Passage to read -
Ross Petty’s Panto Promises Pinocchio, Pigs, and a Practical Princess in ‘Snow White’

If you’re looking for a sure-fire way to tell what time of year it is (i.e. if you’ve somehow sailed through malls and supermarkets with your ears unscathed by early November Christmas carols) then look no further than Ross Petty Productions’ annual pantomime. When the posters begin to pop up for Petty’s sweetly satirical brand of fractured fairy tales, it’s obvious beyond any hint of snow that the holidays are upon us.

Seventeen years in the running, Ross Petty’s panto has become an annual tradition for many, but this is isn’t even the first time Snow White has been done. Not to mention that this year, there’s been enough mirror-mirroring of the Snow White saga on the big screen to have one looking for a prince to dutifully whisk you away from it all!

But don’t worry, this isn’t your grandma’s – or granddaughter’s – Snow White. In true Ross Petty fashion, this annual pantomime promises a refreshingly different take on a story that, going by the Grimm Brothers Fairy Tales 200th anniversary this year, is at least two centuries old.

How different? James-Bond-007-featuring different. Don-Cherry-suit-wearing-little-pig different. Pinocchio and Red Riding Hood even make appearances, that’s how different. So, this is one fractured fairy tale you won’t want to miss.

Reid Janisse Photo by Gesilayefa Azorbo

Cadence had a chance to speak to two members of the cast of this year’s show, Billy Lake and Reid Janisse, during a press day at The Elgin Winter Garden Theatre recently.

Both Lake, a Shaw Festival regular who plays Pinocchio, and The Second City’s Janisse, who plays Ham (the smartest of the Three Little Pigs) are making their Ross Petty Productions debut with this year’s panto. Both actors are also Toronto-based, and they each agree that it is the perfect production to participate in over the holidays.

“A lot of actors love this contract,” Janisse says. “Because most theatre actors spend most of their time outside of the city, because there are precious few contracts inside the city where you can work here and make a living and stay in Toronto. So those are gold.”

The feeling is the same with Lake.

“If I was to call anyplace home base it would be Toronto, it’s great to be here for the holidays, to be around friends and family,” he says, smiling animatedly as he sits cross-legged on one of the padded benches in the Elgin Theatre’s lower lobby.

The Newfoundland native first came to Toronto for theatre school at Sheridan College, and he’s worked in theatres from BC to Barrie, and Saskatchewan to Newfoundland, including spending the past six seasons in Niagara-On-The-Lake as a member of Shaw Festival. But he considers Toronto as close to home as he can get without hopping a plane back to Newfoundland – which he plans to do anyway, once Snow White wraps up in January.

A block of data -
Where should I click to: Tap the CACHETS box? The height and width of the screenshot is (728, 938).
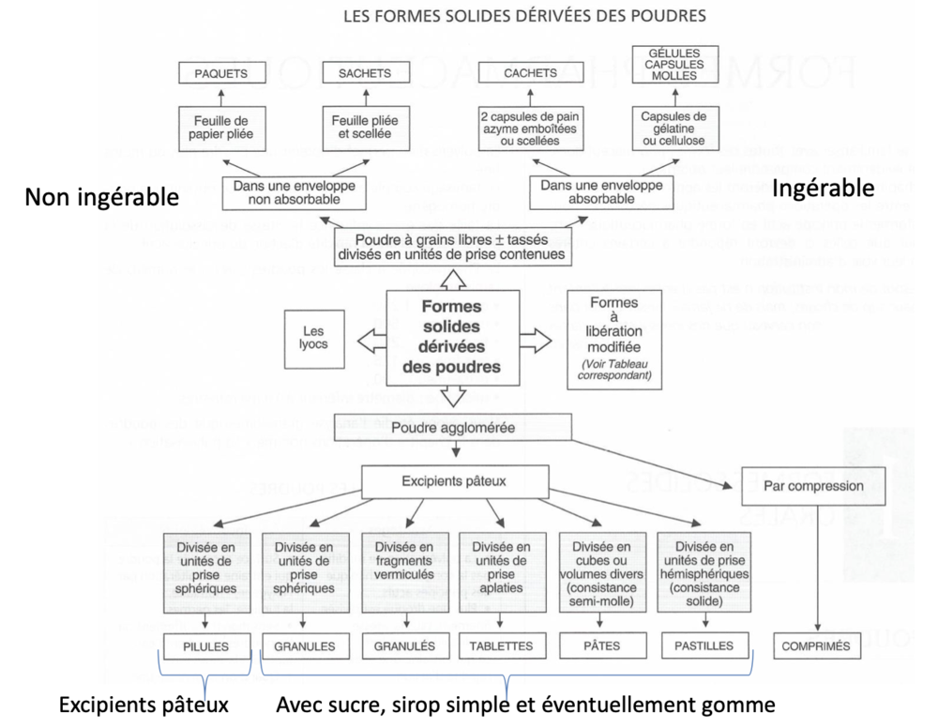(530, 72)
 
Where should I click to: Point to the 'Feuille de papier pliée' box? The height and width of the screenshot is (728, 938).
(217, 128)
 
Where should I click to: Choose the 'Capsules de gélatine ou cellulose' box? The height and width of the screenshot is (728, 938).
(673, 128)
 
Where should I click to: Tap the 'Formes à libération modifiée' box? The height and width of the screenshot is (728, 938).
(615, 338)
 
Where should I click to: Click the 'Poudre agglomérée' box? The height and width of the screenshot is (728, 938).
(453, 429)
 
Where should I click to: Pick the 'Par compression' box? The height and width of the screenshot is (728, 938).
(814, 486)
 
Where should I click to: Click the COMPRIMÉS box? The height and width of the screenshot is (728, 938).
(814, 645)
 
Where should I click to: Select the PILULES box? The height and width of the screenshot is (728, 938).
(207, 645)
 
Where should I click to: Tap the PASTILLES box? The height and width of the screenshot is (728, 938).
(704, 645)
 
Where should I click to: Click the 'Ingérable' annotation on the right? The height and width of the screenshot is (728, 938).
(823, 189)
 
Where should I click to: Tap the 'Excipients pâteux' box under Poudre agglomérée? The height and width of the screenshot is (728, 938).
(453, 483)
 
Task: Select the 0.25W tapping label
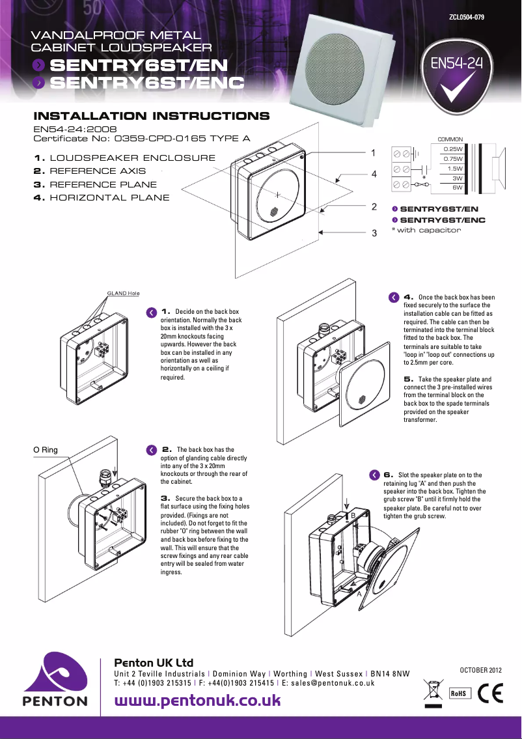pos(452,149)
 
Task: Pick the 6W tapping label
pos(457,188)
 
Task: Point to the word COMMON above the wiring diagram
pos(450,139)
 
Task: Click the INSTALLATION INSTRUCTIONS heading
pos(151,117)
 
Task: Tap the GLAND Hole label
pos(123,293)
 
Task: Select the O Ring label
pos(46,450)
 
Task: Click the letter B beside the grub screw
pos(353,515)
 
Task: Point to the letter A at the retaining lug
pos(359,594)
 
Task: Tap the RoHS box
pos(460,693)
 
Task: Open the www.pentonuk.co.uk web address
pos(197,701)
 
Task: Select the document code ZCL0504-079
pos(467,16)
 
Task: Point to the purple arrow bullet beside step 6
pos(374,475)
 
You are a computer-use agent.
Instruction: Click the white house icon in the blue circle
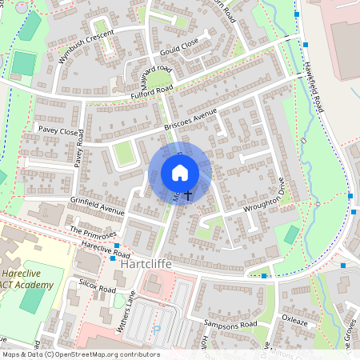click(x=180, y=173)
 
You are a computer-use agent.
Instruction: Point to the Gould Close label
click(x=178, y=48)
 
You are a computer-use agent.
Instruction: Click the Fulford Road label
click(x=151, y=95)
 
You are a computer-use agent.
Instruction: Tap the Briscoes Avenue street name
click(x=190, y=121)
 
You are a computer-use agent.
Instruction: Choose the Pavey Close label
click(x=57, y=131)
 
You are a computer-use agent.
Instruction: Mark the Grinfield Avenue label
click(x=97, y=206)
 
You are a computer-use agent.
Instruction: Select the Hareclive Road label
click(x=105, y=250)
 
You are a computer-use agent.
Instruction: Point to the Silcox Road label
click(x=98, y=286)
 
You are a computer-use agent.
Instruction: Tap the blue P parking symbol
click(x=157, y=330)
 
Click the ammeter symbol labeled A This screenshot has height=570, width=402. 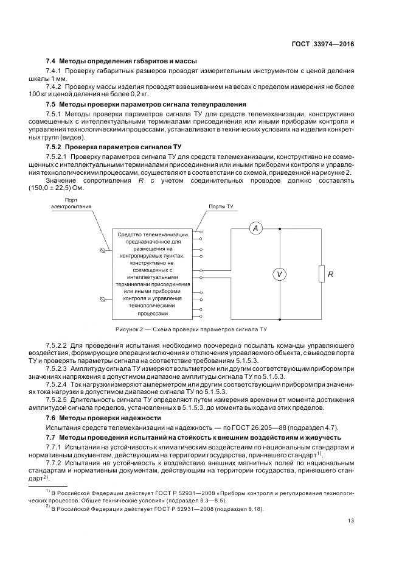pyautogui.click(x=256, y=228)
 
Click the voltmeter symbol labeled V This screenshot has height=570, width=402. pyautogui.click(x=279, y=275)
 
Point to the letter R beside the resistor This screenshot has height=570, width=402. pyautogui.click(x=331, y=275)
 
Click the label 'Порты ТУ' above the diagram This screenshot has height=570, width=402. pyautogui.click(x=221, y=207)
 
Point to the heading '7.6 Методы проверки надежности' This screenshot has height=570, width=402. pyautogui.click(x=104, y=418)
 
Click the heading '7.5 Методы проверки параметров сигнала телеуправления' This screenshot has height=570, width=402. pyautogui.click(x=146, y=104)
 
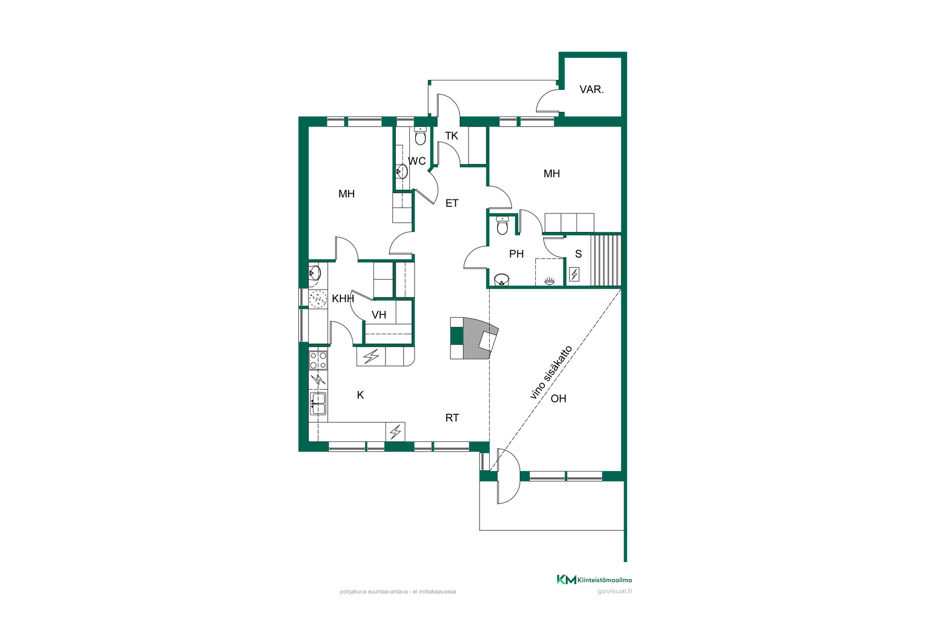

Required task -
Reproduce the section of the Snow White pantomime article that begins with the words "If you’re looking" and ends with "from it all!".

Solution to the exercise -
If you’re looking for a sure-fire way to tell what time of year it is (i.e. if you’ve somehow sailed through malls and supermarkets with your ears unscathed by early November Christmas carols) then look no further than Ross Petty Productions’ annual pantomime. When the posters begin to pop up for Petty’s sweetly satirical brand of fractured fairy tales, it’s obvious beyond any hint of snow that the holidays are upon us.

Seventeen years in the running, Ross Petty’s panto has become an annual tradition for many, but this is isn’t even the first time Snow White has been done. Not to mention that this year, there’s been enough mirror-mirroring of the Snow White saga on the big screen to have one looking for a prince to dutifully whisk you away from it all!